__Exercise__
Your answer should consist of the lines in the data below that contain "Launch".

__Data for this task__
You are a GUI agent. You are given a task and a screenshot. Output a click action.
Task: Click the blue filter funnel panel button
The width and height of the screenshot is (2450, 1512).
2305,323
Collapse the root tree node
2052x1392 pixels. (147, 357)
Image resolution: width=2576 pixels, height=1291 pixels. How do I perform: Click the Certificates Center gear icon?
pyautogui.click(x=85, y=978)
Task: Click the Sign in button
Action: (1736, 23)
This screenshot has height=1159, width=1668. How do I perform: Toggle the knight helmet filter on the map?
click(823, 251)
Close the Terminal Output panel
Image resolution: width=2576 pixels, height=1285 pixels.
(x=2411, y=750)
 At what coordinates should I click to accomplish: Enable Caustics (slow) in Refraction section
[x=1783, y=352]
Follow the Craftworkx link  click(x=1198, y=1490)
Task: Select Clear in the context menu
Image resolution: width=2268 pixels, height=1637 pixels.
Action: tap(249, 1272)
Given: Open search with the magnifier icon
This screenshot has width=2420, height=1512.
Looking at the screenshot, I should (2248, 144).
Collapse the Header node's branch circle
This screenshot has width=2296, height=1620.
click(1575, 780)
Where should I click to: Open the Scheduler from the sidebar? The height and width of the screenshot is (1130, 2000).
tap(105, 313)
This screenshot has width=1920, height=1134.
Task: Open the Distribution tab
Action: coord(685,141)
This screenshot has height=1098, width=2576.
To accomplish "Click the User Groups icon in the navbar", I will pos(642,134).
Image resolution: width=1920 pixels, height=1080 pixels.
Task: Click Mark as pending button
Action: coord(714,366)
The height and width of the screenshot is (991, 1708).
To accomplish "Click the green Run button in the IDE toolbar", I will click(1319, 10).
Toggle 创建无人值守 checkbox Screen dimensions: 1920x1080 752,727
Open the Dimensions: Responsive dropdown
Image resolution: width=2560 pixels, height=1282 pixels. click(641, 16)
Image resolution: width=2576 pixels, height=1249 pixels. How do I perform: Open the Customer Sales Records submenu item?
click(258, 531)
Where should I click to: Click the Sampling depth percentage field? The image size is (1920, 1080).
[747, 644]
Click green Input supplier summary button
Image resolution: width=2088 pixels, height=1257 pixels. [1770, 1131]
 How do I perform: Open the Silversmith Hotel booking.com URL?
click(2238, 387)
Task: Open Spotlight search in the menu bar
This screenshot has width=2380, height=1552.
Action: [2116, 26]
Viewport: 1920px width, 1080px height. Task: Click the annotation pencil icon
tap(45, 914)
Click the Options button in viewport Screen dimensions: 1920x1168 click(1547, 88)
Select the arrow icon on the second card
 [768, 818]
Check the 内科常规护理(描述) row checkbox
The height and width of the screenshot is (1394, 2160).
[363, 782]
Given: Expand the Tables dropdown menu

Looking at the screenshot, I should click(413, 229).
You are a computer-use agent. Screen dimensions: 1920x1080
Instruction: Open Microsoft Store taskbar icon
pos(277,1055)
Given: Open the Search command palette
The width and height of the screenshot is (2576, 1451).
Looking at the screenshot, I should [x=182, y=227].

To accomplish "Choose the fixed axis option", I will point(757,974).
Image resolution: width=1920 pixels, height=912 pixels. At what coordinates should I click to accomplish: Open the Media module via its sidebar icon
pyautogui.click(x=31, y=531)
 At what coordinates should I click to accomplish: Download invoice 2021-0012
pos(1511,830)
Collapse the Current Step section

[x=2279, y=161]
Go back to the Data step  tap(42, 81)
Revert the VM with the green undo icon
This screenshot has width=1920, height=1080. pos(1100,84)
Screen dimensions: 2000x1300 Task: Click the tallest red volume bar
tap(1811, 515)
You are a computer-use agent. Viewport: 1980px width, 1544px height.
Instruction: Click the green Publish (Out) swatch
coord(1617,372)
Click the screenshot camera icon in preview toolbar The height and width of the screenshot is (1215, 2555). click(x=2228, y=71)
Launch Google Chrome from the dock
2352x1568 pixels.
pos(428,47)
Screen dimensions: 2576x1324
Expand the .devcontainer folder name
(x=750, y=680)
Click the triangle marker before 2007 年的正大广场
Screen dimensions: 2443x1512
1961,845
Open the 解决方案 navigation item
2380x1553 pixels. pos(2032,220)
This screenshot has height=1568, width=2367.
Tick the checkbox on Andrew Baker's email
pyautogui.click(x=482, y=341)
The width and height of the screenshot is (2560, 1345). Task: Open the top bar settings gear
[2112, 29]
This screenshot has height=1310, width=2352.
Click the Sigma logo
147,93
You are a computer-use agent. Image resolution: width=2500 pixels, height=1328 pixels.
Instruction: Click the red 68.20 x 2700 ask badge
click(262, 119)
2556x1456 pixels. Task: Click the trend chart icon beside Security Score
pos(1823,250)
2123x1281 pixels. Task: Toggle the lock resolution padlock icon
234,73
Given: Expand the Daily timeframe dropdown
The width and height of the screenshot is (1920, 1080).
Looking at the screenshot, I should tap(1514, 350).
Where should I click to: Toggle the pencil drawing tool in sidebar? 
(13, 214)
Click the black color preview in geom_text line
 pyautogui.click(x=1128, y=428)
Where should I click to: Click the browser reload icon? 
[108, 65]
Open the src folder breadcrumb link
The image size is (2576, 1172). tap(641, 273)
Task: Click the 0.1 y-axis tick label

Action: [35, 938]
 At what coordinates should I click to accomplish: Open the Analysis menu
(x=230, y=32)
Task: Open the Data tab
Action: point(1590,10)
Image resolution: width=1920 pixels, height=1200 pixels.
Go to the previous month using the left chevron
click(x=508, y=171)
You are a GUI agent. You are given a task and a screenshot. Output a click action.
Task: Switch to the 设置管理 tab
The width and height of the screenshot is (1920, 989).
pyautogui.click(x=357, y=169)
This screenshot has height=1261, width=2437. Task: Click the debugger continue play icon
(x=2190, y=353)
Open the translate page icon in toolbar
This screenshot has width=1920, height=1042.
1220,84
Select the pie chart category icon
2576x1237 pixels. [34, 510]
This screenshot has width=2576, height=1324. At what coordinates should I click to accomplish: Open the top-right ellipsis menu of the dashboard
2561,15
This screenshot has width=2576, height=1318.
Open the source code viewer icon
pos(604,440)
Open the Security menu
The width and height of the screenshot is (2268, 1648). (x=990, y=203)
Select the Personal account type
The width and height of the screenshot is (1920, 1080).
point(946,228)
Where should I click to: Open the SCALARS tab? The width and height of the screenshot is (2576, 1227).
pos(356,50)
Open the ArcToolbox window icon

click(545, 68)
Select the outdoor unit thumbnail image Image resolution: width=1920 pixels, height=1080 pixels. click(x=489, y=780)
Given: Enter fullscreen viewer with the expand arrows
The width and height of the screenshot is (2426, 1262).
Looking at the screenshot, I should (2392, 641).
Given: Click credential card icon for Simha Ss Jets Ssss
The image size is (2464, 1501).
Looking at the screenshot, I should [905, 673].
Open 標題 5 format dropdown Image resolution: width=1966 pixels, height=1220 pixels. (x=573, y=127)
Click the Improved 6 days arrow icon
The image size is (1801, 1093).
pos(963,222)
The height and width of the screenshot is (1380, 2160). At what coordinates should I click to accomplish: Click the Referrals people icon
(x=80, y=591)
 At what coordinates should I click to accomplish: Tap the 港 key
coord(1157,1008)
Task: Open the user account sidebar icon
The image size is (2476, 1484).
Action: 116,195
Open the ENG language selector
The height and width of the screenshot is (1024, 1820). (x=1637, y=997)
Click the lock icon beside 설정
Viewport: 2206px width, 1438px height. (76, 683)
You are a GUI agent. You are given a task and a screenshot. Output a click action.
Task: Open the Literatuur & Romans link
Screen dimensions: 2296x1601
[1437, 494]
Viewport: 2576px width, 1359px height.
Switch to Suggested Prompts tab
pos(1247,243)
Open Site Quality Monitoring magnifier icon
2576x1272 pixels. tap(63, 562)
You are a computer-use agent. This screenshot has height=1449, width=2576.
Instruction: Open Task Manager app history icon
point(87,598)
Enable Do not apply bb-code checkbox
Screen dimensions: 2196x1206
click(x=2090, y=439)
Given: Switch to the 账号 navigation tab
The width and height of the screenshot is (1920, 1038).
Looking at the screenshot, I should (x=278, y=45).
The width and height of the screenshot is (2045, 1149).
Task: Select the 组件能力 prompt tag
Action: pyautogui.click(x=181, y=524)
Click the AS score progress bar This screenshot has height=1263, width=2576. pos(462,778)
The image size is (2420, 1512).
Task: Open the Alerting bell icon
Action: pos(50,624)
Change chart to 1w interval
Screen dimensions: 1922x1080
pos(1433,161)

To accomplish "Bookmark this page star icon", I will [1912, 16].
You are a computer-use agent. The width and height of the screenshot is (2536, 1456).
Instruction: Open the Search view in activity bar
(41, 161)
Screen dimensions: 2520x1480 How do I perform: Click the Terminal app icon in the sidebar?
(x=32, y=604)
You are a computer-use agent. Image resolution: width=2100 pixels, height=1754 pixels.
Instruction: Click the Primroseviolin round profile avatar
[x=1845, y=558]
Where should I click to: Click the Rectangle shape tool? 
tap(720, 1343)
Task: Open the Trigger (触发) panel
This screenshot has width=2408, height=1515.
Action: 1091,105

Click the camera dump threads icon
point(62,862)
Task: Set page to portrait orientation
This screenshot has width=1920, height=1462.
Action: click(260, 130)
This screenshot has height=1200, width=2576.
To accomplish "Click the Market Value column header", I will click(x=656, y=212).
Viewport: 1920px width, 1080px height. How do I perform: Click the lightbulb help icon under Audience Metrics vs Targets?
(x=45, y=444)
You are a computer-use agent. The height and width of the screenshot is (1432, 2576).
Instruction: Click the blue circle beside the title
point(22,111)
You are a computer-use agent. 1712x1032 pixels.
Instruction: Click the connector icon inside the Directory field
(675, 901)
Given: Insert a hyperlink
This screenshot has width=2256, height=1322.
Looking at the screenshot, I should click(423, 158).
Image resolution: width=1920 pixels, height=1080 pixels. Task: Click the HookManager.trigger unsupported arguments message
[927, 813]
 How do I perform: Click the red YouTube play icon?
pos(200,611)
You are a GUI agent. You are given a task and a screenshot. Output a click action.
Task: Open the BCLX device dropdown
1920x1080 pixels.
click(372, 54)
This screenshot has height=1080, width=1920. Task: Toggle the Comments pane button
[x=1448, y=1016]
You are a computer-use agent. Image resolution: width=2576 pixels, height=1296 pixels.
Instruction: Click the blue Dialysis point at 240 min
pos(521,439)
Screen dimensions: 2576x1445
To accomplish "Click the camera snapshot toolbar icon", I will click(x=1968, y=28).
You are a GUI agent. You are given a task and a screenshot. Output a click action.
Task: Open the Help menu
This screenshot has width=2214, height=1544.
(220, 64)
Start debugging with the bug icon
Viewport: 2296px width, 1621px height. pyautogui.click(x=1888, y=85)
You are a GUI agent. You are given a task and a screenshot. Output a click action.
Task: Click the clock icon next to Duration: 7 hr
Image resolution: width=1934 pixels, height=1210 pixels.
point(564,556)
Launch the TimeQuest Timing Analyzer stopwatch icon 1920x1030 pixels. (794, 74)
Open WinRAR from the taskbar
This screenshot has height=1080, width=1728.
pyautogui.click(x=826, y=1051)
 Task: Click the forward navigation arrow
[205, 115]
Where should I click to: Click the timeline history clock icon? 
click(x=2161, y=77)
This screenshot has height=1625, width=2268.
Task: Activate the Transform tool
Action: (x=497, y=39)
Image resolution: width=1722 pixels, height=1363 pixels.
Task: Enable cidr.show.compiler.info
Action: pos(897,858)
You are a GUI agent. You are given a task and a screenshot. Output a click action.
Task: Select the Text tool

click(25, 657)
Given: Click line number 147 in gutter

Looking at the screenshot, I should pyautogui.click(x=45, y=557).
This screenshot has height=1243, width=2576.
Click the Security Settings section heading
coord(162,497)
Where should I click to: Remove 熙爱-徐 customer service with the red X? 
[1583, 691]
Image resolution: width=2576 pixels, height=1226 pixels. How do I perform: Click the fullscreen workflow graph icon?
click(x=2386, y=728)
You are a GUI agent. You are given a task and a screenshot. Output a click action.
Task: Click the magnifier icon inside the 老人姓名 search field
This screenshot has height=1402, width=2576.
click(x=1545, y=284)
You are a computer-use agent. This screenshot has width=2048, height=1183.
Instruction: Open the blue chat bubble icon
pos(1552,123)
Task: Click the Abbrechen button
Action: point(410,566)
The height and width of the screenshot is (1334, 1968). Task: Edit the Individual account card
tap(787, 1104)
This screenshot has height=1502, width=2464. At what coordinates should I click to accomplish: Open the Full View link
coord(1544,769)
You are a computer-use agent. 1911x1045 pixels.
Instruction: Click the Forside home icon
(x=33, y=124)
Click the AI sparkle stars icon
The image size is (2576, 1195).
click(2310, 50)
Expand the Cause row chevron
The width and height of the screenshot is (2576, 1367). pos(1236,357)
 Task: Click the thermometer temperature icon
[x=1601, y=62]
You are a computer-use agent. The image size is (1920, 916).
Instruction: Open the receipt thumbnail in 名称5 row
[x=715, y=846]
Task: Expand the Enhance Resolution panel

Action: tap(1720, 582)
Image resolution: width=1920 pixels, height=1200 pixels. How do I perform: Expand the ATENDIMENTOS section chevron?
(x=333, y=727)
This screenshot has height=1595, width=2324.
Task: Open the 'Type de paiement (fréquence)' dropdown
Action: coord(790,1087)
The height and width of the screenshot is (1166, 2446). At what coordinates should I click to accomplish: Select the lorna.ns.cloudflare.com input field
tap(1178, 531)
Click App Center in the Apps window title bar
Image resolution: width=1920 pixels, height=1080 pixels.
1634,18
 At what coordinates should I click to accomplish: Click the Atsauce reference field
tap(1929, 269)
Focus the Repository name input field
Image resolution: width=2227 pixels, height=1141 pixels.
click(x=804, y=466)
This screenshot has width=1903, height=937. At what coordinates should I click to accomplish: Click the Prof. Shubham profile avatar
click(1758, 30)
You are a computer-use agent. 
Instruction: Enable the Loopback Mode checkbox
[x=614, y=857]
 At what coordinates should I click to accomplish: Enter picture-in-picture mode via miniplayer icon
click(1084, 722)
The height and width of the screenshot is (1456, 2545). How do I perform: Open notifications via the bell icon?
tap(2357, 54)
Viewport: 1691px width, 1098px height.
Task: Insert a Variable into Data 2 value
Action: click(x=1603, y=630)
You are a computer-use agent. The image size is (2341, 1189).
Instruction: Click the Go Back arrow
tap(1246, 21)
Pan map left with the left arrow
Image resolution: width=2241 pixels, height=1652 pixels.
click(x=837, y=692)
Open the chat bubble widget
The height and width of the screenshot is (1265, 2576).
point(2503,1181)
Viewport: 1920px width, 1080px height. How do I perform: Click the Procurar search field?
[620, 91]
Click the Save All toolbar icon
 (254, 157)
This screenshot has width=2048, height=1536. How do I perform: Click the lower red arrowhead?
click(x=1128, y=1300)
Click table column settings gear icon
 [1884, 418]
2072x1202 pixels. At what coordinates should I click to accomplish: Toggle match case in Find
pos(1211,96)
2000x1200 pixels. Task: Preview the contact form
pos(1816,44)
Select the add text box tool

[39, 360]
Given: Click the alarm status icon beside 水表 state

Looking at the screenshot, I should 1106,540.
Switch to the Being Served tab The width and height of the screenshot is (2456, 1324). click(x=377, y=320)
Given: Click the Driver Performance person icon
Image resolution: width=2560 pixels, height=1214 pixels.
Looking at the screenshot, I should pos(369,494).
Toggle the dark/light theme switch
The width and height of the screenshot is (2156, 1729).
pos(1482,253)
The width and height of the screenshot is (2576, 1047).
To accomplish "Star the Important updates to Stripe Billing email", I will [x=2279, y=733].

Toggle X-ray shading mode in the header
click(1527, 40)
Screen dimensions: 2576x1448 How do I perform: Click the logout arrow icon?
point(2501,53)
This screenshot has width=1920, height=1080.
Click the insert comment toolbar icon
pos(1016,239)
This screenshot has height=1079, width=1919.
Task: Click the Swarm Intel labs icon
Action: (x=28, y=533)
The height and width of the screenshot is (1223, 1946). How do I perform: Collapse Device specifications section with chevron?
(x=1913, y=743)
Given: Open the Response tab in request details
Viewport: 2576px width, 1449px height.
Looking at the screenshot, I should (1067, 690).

__Answer for the task__
Launch Google Chrome from the dock
Launch the TimeQuest Timing Analyzer stopwatch icon 1920x1030 pixels. (794, 74)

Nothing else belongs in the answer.